TASK INPUT:

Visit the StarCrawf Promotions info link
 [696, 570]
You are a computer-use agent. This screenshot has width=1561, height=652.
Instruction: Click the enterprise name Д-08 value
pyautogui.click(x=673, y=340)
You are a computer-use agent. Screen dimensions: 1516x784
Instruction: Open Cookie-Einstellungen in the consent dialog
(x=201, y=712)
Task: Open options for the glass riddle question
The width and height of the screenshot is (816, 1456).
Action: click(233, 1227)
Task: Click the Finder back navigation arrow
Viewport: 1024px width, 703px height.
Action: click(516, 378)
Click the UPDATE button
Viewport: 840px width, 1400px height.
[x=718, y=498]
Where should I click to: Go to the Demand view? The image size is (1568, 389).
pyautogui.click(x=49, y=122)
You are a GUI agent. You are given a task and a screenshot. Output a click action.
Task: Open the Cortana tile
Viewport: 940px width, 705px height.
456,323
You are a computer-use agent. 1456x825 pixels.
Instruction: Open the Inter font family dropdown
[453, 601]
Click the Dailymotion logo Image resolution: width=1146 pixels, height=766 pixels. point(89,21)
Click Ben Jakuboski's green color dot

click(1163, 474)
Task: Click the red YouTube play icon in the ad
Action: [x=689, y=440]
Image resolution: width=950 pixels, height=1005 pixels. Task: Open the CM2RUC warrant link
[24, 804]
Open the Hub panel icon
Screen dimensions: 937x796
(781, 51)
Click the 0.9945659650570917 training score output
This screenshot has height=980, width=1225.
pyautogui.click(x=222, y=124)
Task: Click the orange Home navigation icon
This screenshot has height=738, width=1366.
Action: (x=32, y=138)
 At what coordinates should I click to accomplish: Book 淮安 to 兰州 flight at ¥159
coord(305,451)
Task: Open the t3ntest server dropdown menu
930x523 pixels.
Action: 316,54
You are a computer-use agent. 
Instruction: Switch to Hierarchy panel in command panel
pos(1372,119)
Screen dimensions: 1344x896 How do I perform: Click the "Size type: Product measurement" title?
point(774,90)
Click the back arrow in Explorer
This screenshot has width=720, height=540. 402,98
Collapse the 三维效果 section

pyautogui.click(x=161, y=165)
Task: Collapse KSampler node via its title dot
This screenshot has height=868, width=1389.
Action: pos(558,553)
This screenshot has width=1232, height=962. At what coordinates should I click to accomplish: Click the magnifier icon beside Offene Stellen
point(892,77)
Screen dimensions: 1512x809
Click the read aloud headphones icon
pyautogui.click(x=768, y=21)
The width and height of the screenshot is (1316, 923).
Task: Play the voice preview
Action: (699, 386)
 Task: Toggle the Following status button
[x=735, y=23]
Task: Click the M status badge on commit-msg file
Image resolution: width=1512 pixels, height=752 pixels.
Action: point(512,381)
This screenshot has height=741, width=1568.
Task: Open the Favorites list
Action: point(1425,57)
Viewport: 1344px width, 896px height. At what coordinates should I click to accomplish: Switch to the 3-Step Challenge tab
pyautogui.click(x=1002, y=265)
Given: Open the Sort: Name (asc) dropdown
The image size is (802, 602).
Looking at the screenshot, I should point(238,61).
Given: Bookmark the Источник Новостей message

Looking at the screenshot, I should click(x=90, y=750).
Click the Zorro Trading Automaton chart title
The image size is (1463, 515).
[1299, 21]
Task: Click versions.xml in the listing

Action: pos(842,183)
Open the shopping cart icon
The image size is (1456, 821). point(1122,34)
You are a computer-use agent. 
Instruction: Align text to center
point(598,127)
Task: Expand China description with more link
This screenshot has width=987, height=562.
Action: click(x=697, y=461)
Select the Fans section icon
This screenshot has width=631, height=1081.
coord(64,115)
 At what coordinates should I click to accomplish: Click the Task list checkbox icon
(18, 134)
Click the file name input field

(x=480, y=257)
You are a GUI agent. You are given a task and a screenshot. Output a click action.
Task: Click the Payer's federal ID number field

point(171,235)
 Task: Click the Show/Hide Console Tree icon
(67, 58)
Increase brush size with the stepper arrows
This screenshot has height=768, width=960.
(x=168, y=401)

SET TASK: Output every line of the material above verbatim.

EXERCISE RESPONSE:
Visit the StarCrawf Promotions info link
 [696, 570]
You are a computer-use agent. This screenshot has width=1561, height=652.
Instruction: Click the enterprise name Д-08 value
pyautogui.click(x=673, y=340)
You are a computer-use agent. Screen dimensions: 1516x784
Instruction: Open Cookie-Einstellungen in the consent dialog
(x=201, y=712)
Task: Open options for the glass riddle question
The width and height of the screenshot is (816, 1456).
Action: click(233, 1227)
Task: Click the Finder back navigation arrow
Viewport: 1024px width, 703px height.
Action: click(516, 378)
Click the UPDATE button
Viewport: 840px width, 1400px height.
[x=718, y=498]
Where should I click to: Go to the Demand view? The image size is (1568, 389).
pyautogui.click(x=49, y=122)
You are a GUI agent. You are given a task and a screenshot. Output a click action.
Task: Open the Cortana tile
Viewport: 940px width, 705px height.
456,323
You are a computer-use agent. 1456x825 pixels.
Instruction: Open the Inter font family dropdown
[453, 601]
Click the Dailymotion logo Image resolution: width=1146 pixels, height=766 pixels. point(89,21)
Click Ben Jakuboski's green color dot

click(1163, 474)
Task: Click the red YouTube play icon in the ad
Action: [x=689, y=440]
Image resolution: width=950 pixels, height=1005 pixels. Task: Open the CM2RUC warrant link
[24, 804]
Open the Hub panel icon
Screen dimensions: 937x796
(781, 51)
Click the 0.9945659650570917 training score output
This screenshot has height=980, width=1225.
pyautogui.click(x=222, y=124)
Task: Click the orange Home navigation icon
This screenshot has height=738, width=1366.
Action: (x=32, y=138)
 At what coordinates should I click to accomplish: Book 淮安 to 兰州 flight at ¥159
coord(305,451)
Task: Open the t3ntest server dropdown menu
930x523 pixels.
Action: 316,54
You are a computer-use agent. 
Instruction: Switch to Hierarchy panel in command panel
pos(1372,119)
Screen dimensions: 1344x896 How do I perform: Click the "Size type: Product measurement" title?
point(774,90)
Click the back arrow in Explorer
This screenshot has width=720, height=540. 402,98
Collapse the 三维效果 section

pyautogui.click(x=161, y=165)
Task: Collapse KSampler node via its title dot
This screenshot has height=868, width=1389.
Action: pos(558,553)
This screenshot has width=1232, height=962. At what coordinates should I click to accomplish: Click the magnifier icon beside Offene Stellen
point(892,77)
Screen dimensions: 1512x809
Click the read aloud headphones icon
pyautogui.click(x=768, y=21)
The width and height of the screenshot is (1316, 923).
Task: Play the voice preview
Action: (699, 386)
 Task: Toggle the Following status button
[x=735, y=23]
Task: Click the M status badge on commit-msg file
Image resolution: width=1512 pixels, height=752 pixels.
Action: point(512,381)
This screenshot has height=741, width=1568.
Task: Open the Favorites list
Action: point(1425,57)
Viewport: 1344px width, 896px height. At what coordinates should I click to accomplish: Switch to the 3-Step Challenge tab
pyautogui.click(x=1002, y=265)
Given: Open the Sort: Name (asc) dropdown
The image size is (802, 602).
Looking at the screenshot, I should point(238,61).
Given: Bookmark the Источник Новостей message

Looking at the screenshot, I should click(x=90, y=750).
Click the Zorro Trading Automaton chart title
The image size is (1463, 515).
[1299, 21]
Task: Click versions.xml in the listing

Action: pos(842,183)
Open the shopping cart icon
The image size is (1456, 821). point(1122,34)
You are a computer-use agent. 
Instruction: Align text to center
point(598,127)
Task: Expand China description with more link
This screenshot has width=987, height=562.
Action: click(x=697, y=461)
Select the Fans section icon
This screenshot has width=631, height=1081.
coord(64,115)
 At what coordinates should I click to accomplish: Click the Task list checkbox icon
(18, 134)
Click the file name input field

(x=480, y=257)
You are a GUI agent. You are given a task and a screenshot. Output a click action.
Task: Click the Payer's federal ID number field

point(171,235)
 Task: Click the Show/Hide Console Tree icon
(67, 58)
Increase brush size with the stepper arrows
This screenshot has height=768, width=960.
(x=168, y=401)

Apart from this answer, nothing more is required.